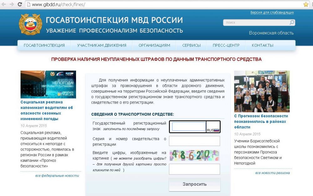Bookmark the page with the star icon
The image size is (313, 196).
(306, 4)
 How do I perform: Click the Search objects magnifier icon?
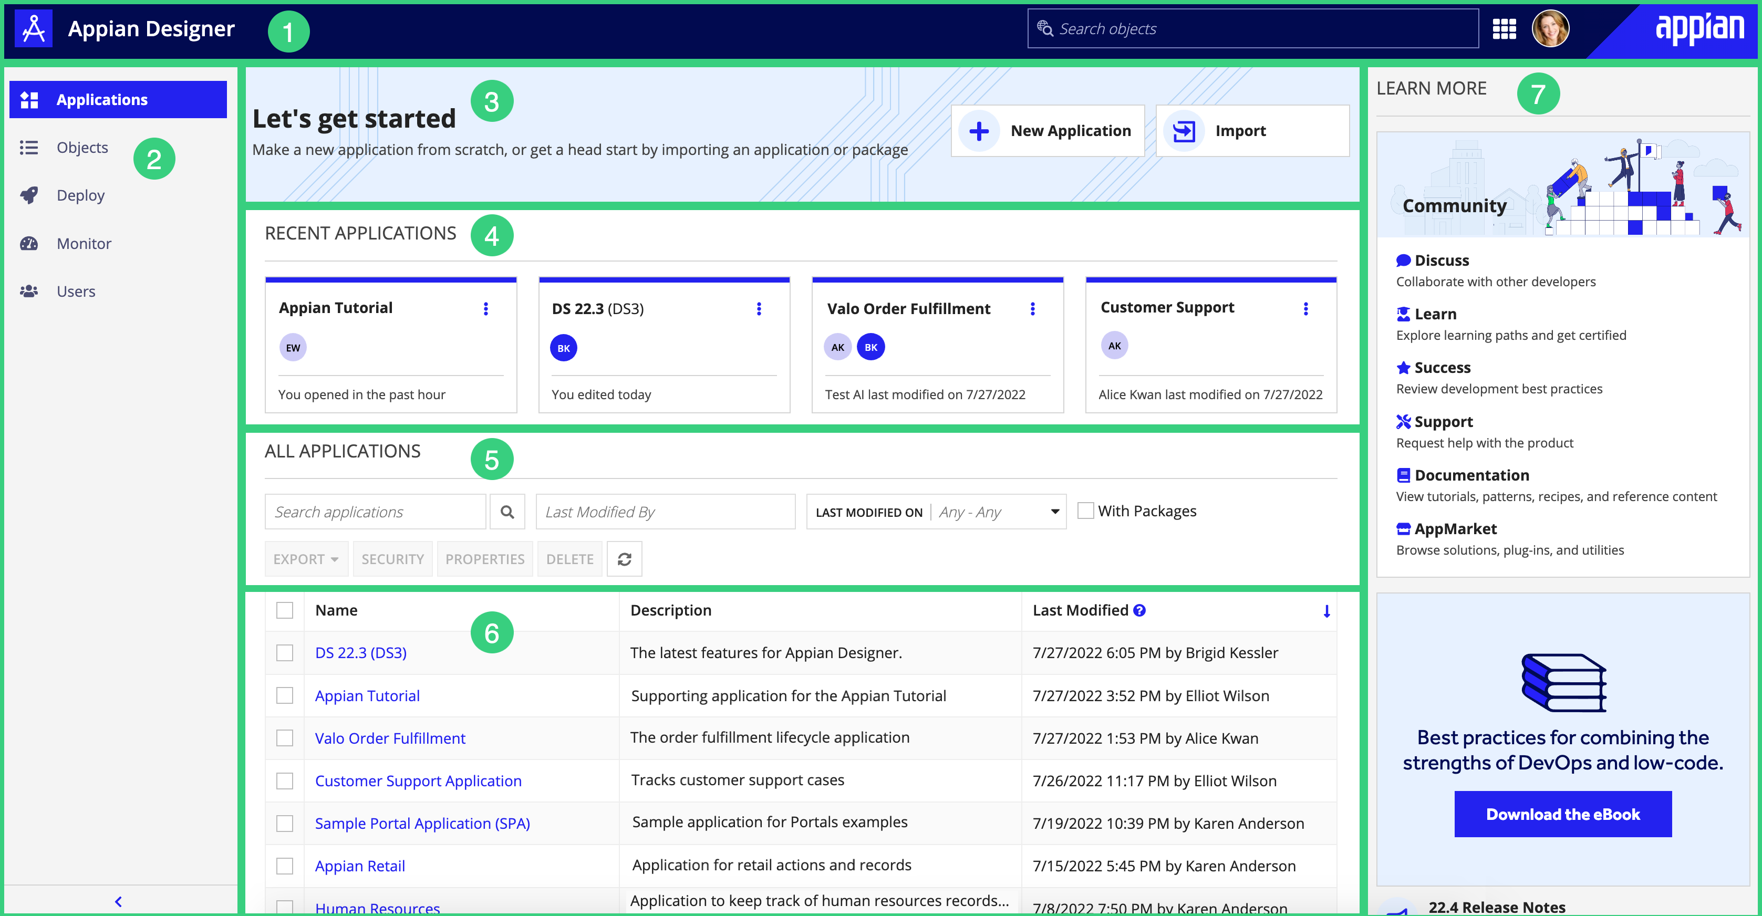click(1047, 29)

..............................

* _Your instructions_: Nothing but the lines from the one containing "How do I perform: Click" through the end of the entries should be written out, exactly and without pictures.

* _Answer box_:
 How do I perform: Click the Search objects magnifier icon?
click(1047, 29)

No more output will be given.